EFFECTIVE DATE: October 13, 1995.
FOR FURTHER INFORMATION CONTACT: James Doyle or Alex Braier, Office of
Agreements Compliance, Import Administration, International Trade
Administration, U.S. Department of Commerce, 14th Street & Constitution
Ave., NW, Washington, DC 20230; telephone: (202) 482-0172 or (202) 482-
1324, respectively.
SUPPLEMENTARY INFORMATION:
Background
On October 16, 1992, the Department and Uzbekistan signed the
Agreement Suspending the Antidumping Investigation on Uranium from
Uzbekistan. On October 30, 1992, the Agreement was published in the
Federal Register (57 FR 49,220, 49,255). On September 30, 1994, the
Department and Uzbekistan initialed an Amendment to modify the Appendix
A price-tied quota contained in the original Agreement. The Amendment
was then released to interested parties for comment. The Department
considered these comments and held further consultations with
Uzbekistan. On July 21, 1995, the Department and Uzbekistan initialed
an amendment similar to the previous amendment except that this
amendment contained clauses which redefined Uzbek-origin uranium to
include uranium mined in Uzbekistan and enriched in a third country.

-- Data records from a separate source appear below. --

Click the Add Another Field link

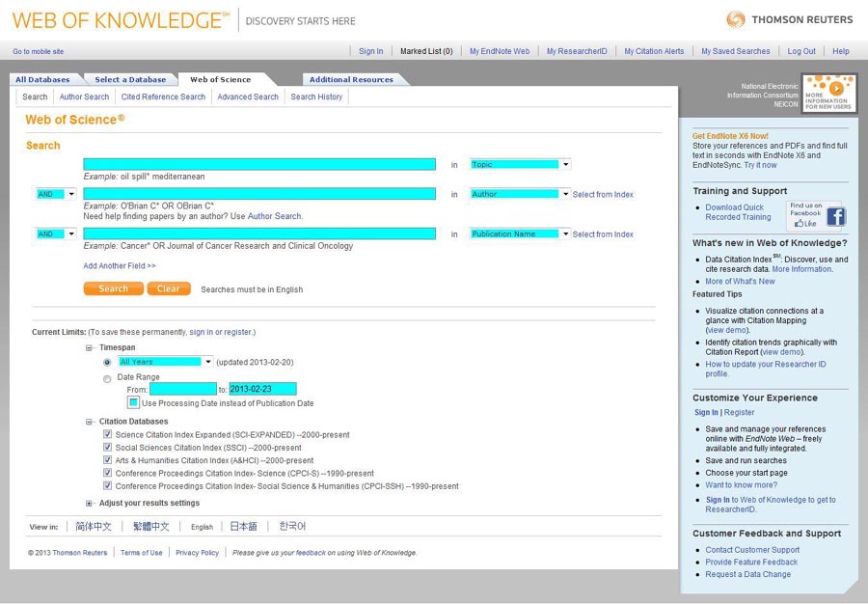tap(119, 266)
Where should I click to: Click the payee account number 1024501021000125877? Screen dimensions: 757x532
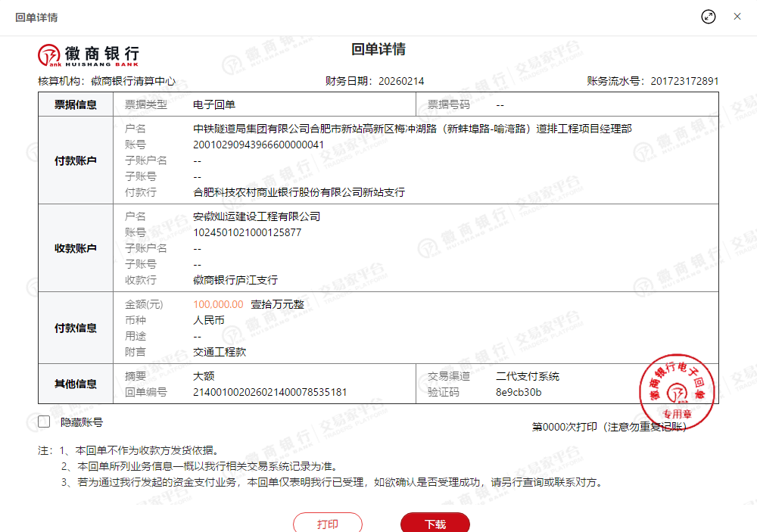247,232
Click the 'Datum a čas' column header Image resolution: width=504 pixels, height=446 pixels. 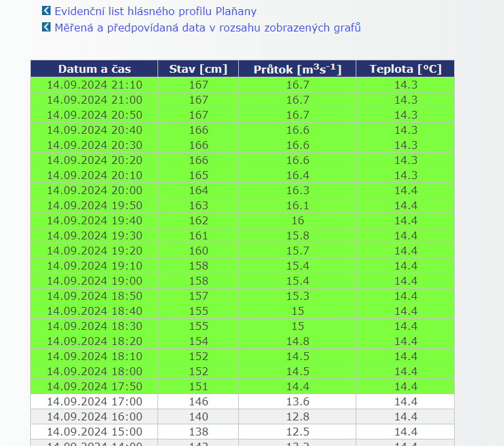[x=95, y=69]
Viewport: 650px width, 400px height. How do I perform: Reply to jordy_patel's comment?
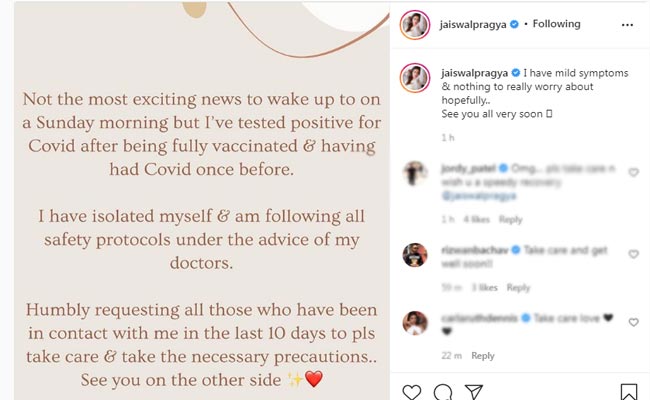(510, 219)
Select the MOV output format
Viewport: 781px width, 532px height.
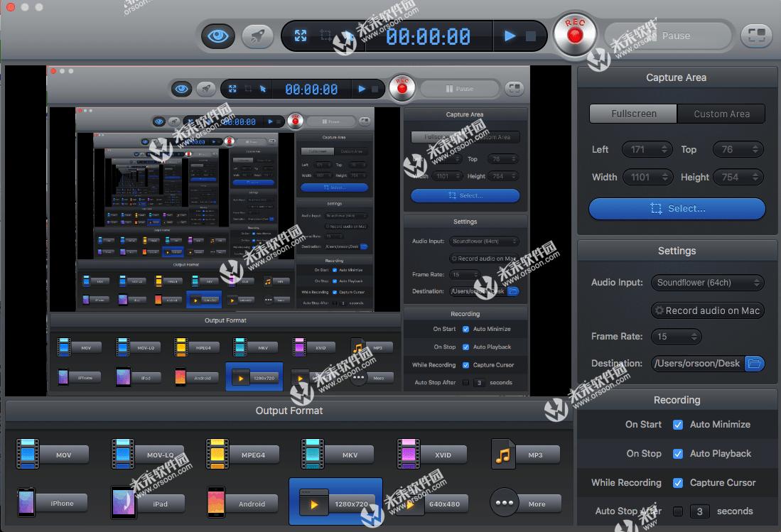(51, 454)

This amendment was also released to interested parties for comment,
which were again considered by the Department.
Subsequently, the Department and Uzbekistan negotiated an Amendment
based upon a different concept than the two amendments previously
initialed. This Amendment replaces the reference price calculation, and
authorizes,during the first and second years of the Amendment direct or
indirect deliveries of up to 940,000 pounds U3O8 equivalent
per year of Uzbek-origin natural uranium from Uzbekistan to the United
States, provided that the latest price calculated pursuant to Section
IV.C.1 is at or above $12.00 per pound equivalent. Commencing with the
third year (October 13, 1997), this Amendment authorizes Uzbekistan to
make annual deliveries of uranium up to, but not exceeding, the levels
in accordance with the production-tied quota table set forth in
Appendix A. The Amendment retains the provision redefining Uzbek-origin
uranium to include uranium mined in Uzbekistan and enriched in a third
country. On October 13, 1995, the Department and Uzbekistan signed a
final Amendment which took effect immediately. The text of the final
Amendment follows this notice.
Dated: October 20, 1995.
Joseph A. Spetrini,
Deputy Assistant Secretary for Compliance.

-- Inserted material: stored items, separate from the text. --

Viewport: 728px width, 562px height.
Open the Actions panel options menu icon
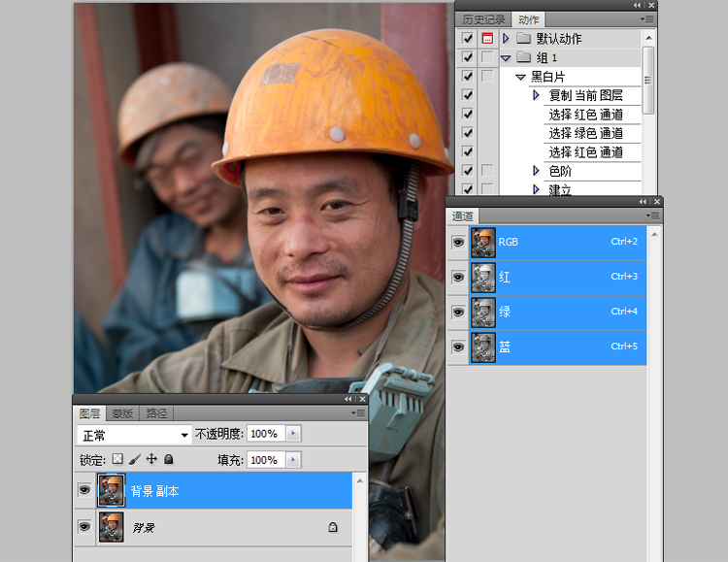[645, 19]
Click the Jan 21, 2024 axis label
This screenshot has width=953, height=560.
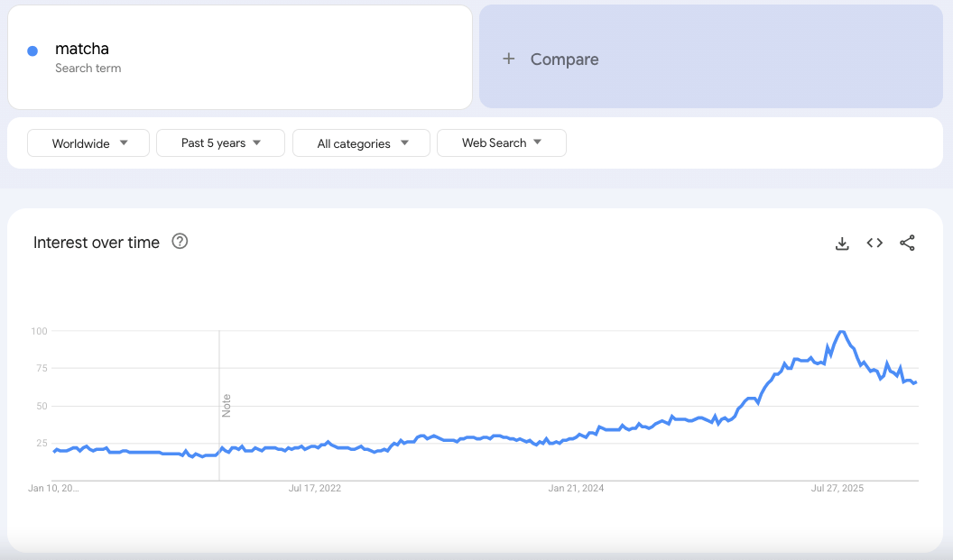pyautogui.click(x=576, y=489)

Amendment to the Agreement Suspending the Antidumping Investigation on
Uranium From Uzbekistan
The parties recognize that the Agreement Suspending the Antidumping
Investigation on Uranium from Uzbekistan (``the Agreement'') has not
generated the anticipated increase in the price of U.S.-origin natural
uranium that would have permitted renewed sales of Uzbek uranium under
the price-tied quota mechanism; nor has the Agreement increased sales
of U.S.-origin natural uranium or employment in the U.S. uranium
industry. Because an objective of this Agreement is to restore the
competitive position of the U.S. industry, the parties agree as
follows:
The Agreement is hereby extended until October 12, 2004. Consistent
with the requirement of Section 734(1) of the U.S. Tariff Act of 1930,
as amended (the Act), to prevent the suppression or undercutting of
price levels of domestic products by imports of Uzbek-origin uranium,
Sections II, III, IV, VII, VIII and XIV are amended as set forth below.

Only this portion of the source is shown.